- 16th April 2018
- Posted by: Manolis
New report from KPMG reveals a growing ‘trust gap‘ and uncertainties about who’s accountable for errors and misuse.
But a large majority of senior executives don’t have a high level of trust in the way their organization uses data, analytics, or AI, according to a new report from tax and advisory firm KPMG International.
The firm surveyed 2,190 global senior executives, and found that just 35 percent say they have a high level of trust in the way their organization uses data and analytics. Their concerns over the risks of data, analytics, and AI are high, with about two-thirds having some reservations or active mistrust in their data and analytics.

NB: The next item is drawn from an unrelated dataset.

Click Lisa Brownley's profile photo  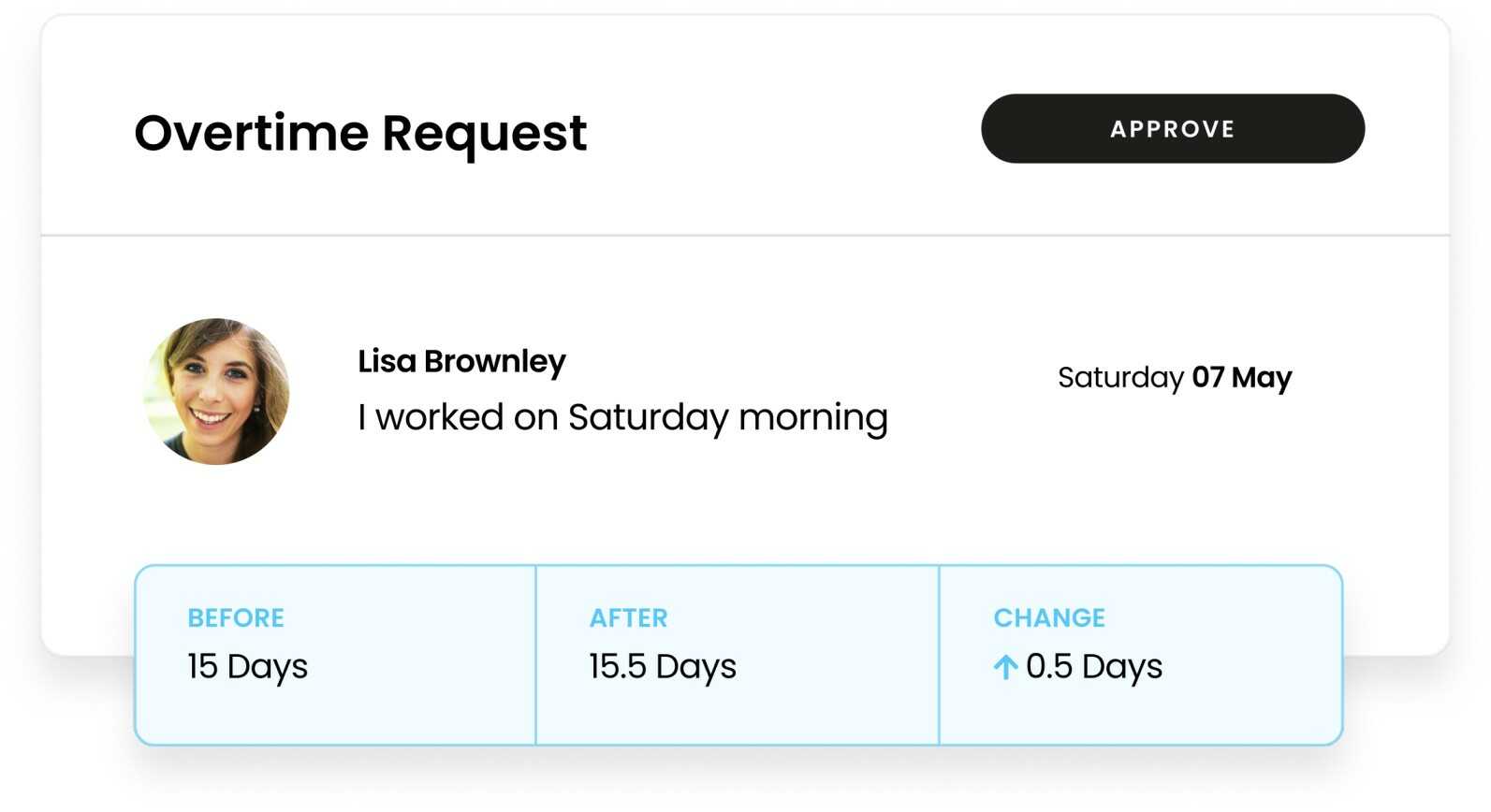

“We often see organizations run dual processes — one managed by humans and one managed by machines– to determine whether the machine-generated insights align to those delivered by their tried-and-true, human-generated processes,” said Brad Fisher, national leader D&A (data and analytics) at KPMG in the US. “That’s simply because many executives don’t have confidence that the insights are reliable and accurate.”
A huge majority (92 percent) are concerned about the negative impact of data and analytics on corporate reputation. Even so, many senior executives (62 percent) said technology functions, not the C-level and functional areas, bear responsibility when a machine or an algorithm goes wrong.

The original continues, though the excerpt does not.